The Slough incident that wasn’t

Some of you will have noticed an entry on our status page on 15 June: “Reduced network redundancy in Slough availability zone.” What you won’t have noticed – because there was nothing to notice – is any impact on your service. This post is about why that is, because I think it matters.

At 10:17 UTC, our monitoring flagged that the optical link from our Slough AZ back to central London was down. Not degraded, hard down. Traffic rerouted in well under a second via alternative paths while we worked with our fibre provider to identify the fault. Engineers were on-site at the affected intermediate location by 13:30, found multiple fibre pairs damaged at the ODF there, replaced them, and by 15:17 the link was restored and all alarms were clear. Five hours, start to finish.

Zero calls were dropped. Zero customers were affected.

This isn’t the first time we’ve written about an incident that had no customer impact whatsoever. In May 2024 we had a double fibre break on our ring through Volta – both directions simultaneously due to both pairs being cut – which should by any reasonable measure have been catastrophic for the London AZ. It wasn’t, because we had sufficient alternative paths that it barely registered as a blip. The Slough situation is the same story with a different postcode.

I keep writing about these non-events because the gap between “link down” and “outage” is exactly what separates carriers who take this seriously from those who don’t, and most of the time that gap is invisible. When everything works, you never know how close you came to it not working. The only way to show our work is to point at moments like this and say: here, this could have been bad, and it wasn’t, because of decisions made years ago.

The decisions in question are expensive and unglamorous. Multiple diverse fibre routes between sites. Optical rings with genuine spare capacity, not theoretical spare capacity. An architecture where entire availability zones can fail and the network continues – we could lose both US AZs and two of three UK AZs and still carry full network load on a single remaining AZ. None of this was cheap. None of it shows up on a product comparison sheet – our last actual outage was in 2018, which you definitely won’t find on one. And when it works, it looks like nothing happened – which is exactly the point.

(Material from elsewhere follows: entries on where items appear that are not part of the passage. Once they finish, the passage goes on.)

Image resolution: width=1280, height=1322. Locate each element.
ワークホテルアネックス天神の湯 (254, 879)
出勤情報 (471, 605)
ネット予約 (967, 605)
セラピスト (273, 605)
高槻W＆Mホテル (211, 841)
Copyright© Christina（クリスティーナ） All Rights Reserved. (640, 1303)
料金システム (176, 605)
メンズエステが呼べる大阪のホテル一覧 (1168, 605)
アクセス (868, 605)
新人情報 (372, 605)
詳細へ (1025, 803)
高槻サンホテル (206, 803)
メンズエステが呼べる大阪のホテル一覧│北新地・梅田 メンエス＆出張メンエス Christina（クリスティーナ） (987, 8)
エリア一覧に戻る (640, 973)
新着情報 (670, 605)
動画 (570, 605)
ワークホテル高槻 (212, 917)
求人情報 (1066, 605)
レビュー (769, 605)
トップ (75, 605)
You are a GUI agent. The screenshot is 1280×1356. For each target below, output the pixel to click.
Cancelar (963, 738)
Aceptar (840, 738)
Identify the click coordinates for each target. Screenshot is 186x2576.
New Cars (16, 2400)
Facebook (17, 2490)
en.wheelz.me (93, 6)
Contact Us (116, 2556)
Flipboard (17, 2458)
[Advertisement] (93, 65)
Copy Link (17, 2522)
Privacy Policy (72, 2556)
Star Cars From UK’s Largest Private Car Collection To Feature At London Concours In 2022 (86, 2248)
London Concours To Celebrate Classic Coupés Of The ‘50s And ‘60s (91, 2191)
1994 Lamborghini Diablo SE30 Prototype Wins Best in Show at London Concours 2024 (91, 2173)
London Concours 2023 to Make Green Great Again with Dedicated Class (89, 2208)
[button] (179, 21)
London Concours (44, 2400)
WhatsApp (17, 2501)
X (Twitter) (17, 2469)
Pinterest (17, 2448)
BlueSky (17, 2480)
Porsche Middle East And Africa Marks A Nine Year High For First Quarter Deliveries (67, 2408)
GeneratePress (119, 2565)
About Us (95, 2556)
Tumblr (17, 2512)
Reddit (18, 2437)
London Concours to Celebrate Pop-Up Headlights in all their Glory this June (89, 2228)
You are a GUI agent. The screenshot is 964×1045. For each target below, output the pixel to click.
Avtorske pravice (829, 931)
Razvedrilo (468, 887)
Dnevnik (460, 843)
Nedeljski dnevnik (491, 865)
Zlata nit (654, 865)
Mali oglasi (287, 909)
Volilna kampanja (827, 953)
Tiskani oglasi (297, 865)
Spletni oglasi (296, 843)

There’s a tendency in this industry to treat resilience as a cost centre until something goes wrong, at which point it becomes a crisis. We’ve never done that, and I hope this is a useful reminder of what that looks like in practice. Not a proud announcement of uptime statistics, but a concrete example: fibre damaged, traffic rerouted, nobody noticed, fault repaired. Exactly as designed.

If your current carrier can say the same, great. If you’re not sure they can – worth asking.